The Peotone Vedette for July 14, 1928, contributes this interesting story of Civil war days.  It has not been published before and adds much to our own history as well as to the history of the nation:

“Late in 1864 the number of men volunteering to serve in the Union armies was rapidly declining and the Government at Washington decided to resort to the draft.  It was generally believed throughout the North that the Union cause would eventually win, but the Confederate forces were fighting tenaciously and in many ways they had the advantage because they were fighting on their ho9m soil and were nearer their bases of supplies.

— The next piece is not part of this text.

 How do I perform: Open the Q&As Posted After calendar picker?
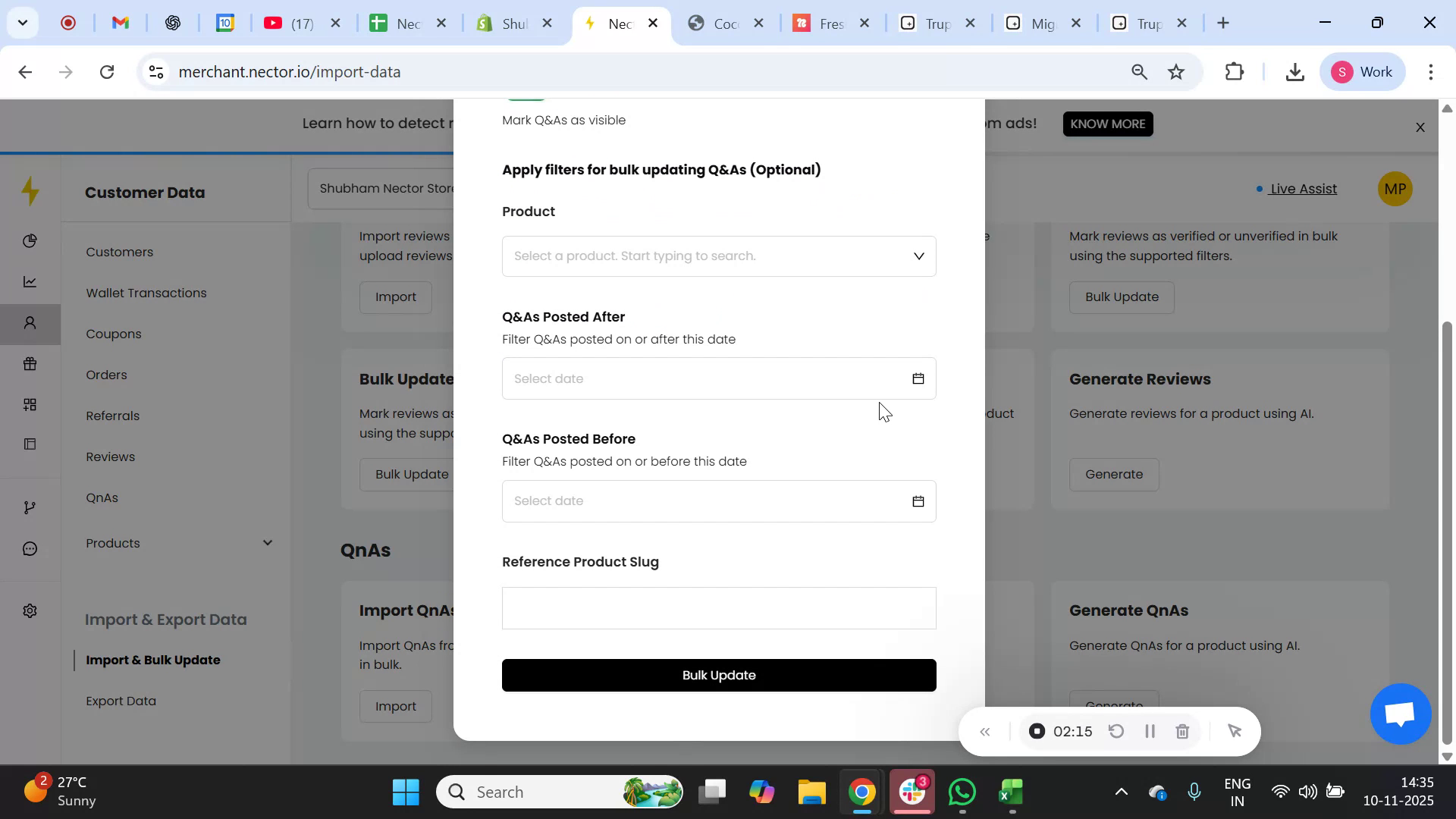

“In may parts of the North there was a great deal of disloyalty and out-and-out opposition to the drafting of men for the Union armies.  In New York and other cities there were serious riots.  The Northern morale was at a low ebb and the future appeared dark indeed to thousands of citizens who had sacrificed much to aid the Union cause. 

“Such was the situation when the citizens of the pioneer township of Peotone were informed that the draft would be put in operation unless the township furnished six volunteers.  At that time, Peotone had 34 registered voters.  Practically every available man had volunteered for military service and no one knew where the six men could be found.

“At a meeting of the citizens it was decided to bond the town for $4000.00, the money to be used for ‘bounties’ to be paid to men who would volunteer.  No one seemed to favor the drafting of men.

“There was not time enough to go through with the red tape of calling an election to vote on the bonding proposition.  The sum of $4000.00 was raised by subscription with the understanding that all were to vote for the bonds and that the subscribers were to be reimbursed when the money was raised in the legal way.  By the way, just think what $4000.00 meant to thirty-four pioneer settlers!

“That scheme was carried through and there was no draft in Peotone. 

“Ralph Crawford was appointed commissioner to attend to the details and when he found a man who could be induced to volunteer for the lump sum of cash bounty offered him, Mr. Crawford would accompany him to Joliet where the recruiting officer gave Crawford a certificate for the man in the following form:

“ ‘Office Provost Marshal,

    Sixth District, Illinois

            Joliet, Feb, 9, 1865.

“ ‘I hereby certify that John Fish has this day enlisted and been mustered into the service of the United States, and credited to the Town of Peotone, Will County, Illinois.

                                                                        Abel Longworth.

                                    “ ‘Captain and Provost Marshal, 6th Dist., Ill’

“In this way Mr. Crawford came into possession of twelve of these certificates and Peotone furnished just twice as many men as had been asked for.

“The twelve certificates all signed by Abel Longworth and bearing various dates between February 9 and March 17, 1865, are now in the possession of the editor of the Vedette, through the courtesy of Elmer J. Crawford, who found them while going through his late father’s papers.

“The names of the twelve men are John Fish, Thomas Cooper, J. H. Peterson, C. C. Cross, John Wainwright, Samuel S. Beal, Albert Andre, Henry Goodspeed, John H. Shufelt, Joseph Brown, Lyman A. Bradlay, and John Simonds.

“The only one these that means anything to the writer is that of Henry Goodspeed, who was the son of Samuel Goodspeed, one of Peotone’s earliest settlers.

“Can any of the older readers of the Vedette give us any information regarding any of the other men?

“It was not necessary for Mr. Crawford to secure citizens of Peotone to fill the quota for the town.  He could pick up men wherever he could find them and them credited to his town.

“This system of offering a cash bounty to a man who would agree to ‘volunteer’ gave rise to the evil of ‘bounty jumping.’  A ‘bounty jumper’ was a man who collected the bounty offered by a town and after reaching the military camp would desert and going to another town would collect another bounty, and again enlist under an assumed name, repeating this performance as often as he could with safety.

“Occasionally the ‘bounty jumper’ was detected and punished for deserting.  The modern methods of identification had not been though of in the ‘60s and the ‘bounty jumper’ nearly always escaped merited punishment.”